Helen Fitzgerald’s The Cry also makes use of appeals to the public for information when a child is lost. Joanna Lindsay and Alistair Robertson are the proud parents of nine-week-old Noah. They’ve just landed in Melbourne after a very long and difficult trip from Joanna’s home in Scotland, and they’re preparing to take the drive from the airport to their destination. Along the road, they face every parent’s worst nightmare: the loss of Noah. Alistair calls the police, who immediately do a search of the surrounding area. No leads turn up, and of course every moment counts. So a public appeal is made for any information that may lead to the baby’s safe return. The couple even go on television themselves to make a direct appeal. There are websites and Facebook pages set up too to raise money and contribute to the search. And then questions begin to be raised about what really happened to baby Noah…
And then there’s Ivy Pochoda’s Visitation Street. One hot summer night, June Giatto and Valerie ‘Val’ Marino decide impulsively to take a raft ride on the bay near their home in Red Hook, Brooklyn. The next morning, Val is discovered washed up on the beach; she’s hurt but alive, and is rushed to the nearest hospital. June has disappeared though. The police do a search for her and a public appeal is made on the news and in local newsletters for any information that may lead to her whereabouts. Nothing turns up though, and months go by. There are still notices up, and the case is still discussed, but the appeal for help doesn’t yield much. In part that’s because of the relationship between the police and the community. In part it’s also because of what certain people know but aren’t willing to disclose. The public appeals for help don’t solve the case, but they do add to the sense of loss as the fact of June’s disappearance settles in.

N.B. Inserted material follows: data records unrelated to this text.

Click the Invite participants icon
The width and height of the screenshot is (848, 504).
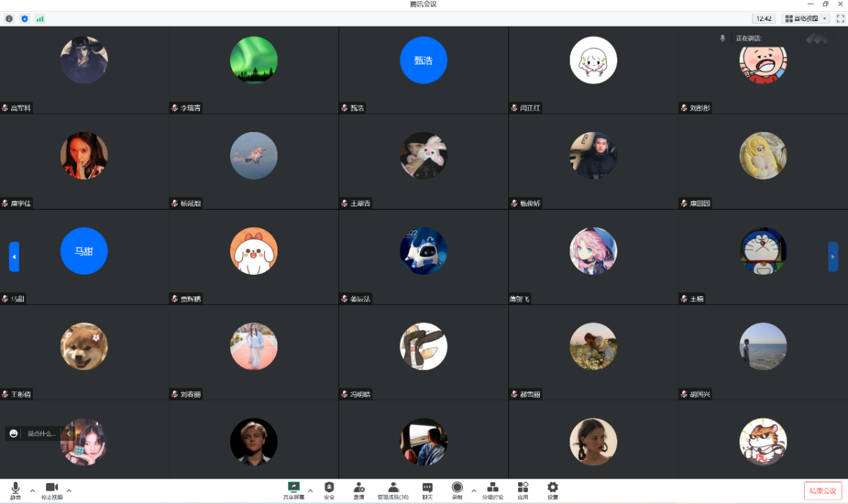coord(359,489)
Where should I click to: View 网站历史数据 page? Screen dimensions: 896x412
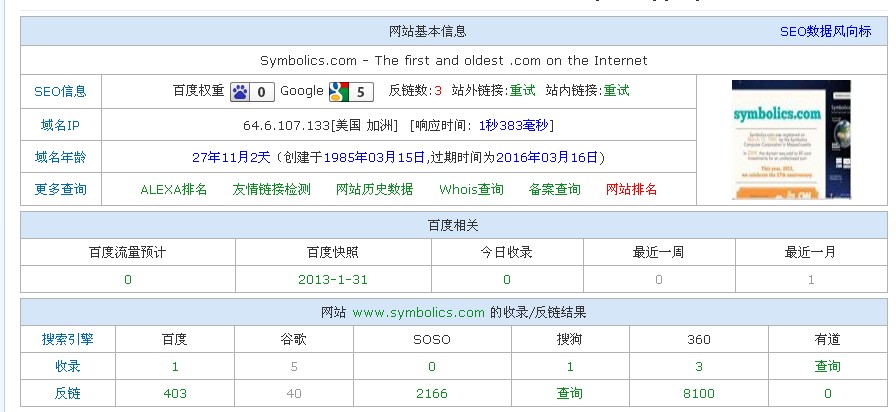pos(374,189)
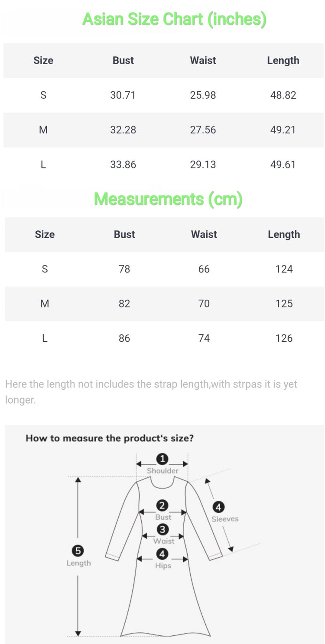Click the number 1 Shoulder marker

tap(163, 459)
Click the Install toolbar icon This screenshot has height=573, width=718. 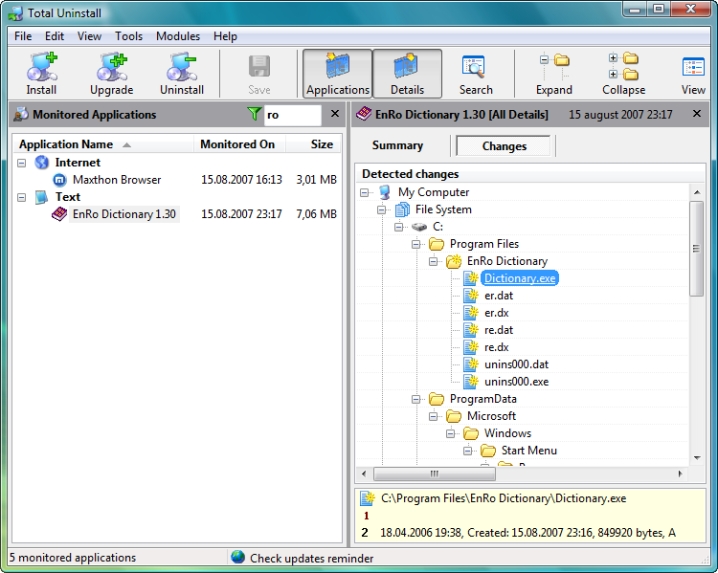tap(41, 73)
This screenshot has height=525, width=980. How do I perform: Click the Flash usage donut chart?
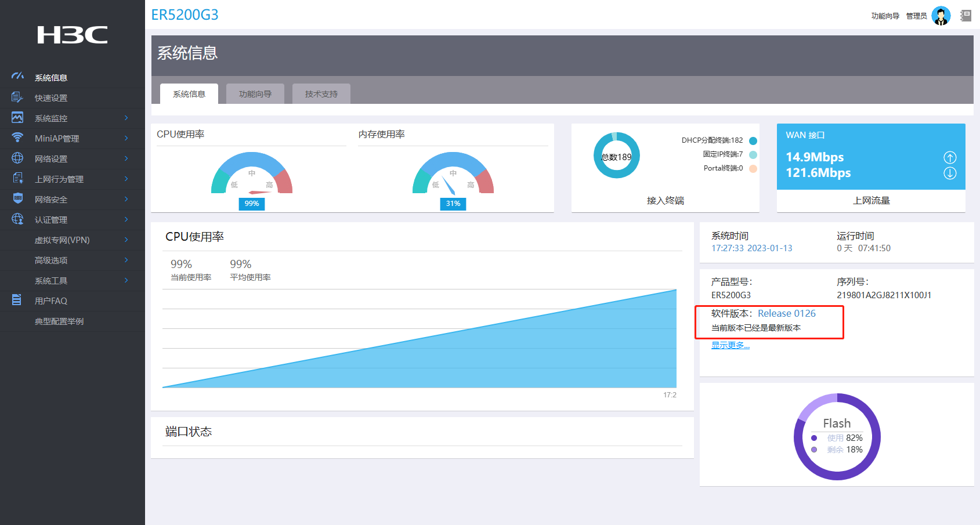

It’s true that going on television, radio or online to appeal for information has its risks. Dozens and dozens of ‘leads’ may come in, and each must be followed up, but most of them don’t go anywhere. And sometimes, a public appeal for help gives the criminal an important source of information about police suspicions. But those disadvantages can be completely forgotten if just the right person sees or hears the appeal and comes forward with just the right information…
*NOTE: The title of this post is a line from the Kinks’ Catch Me Now I’m Falling.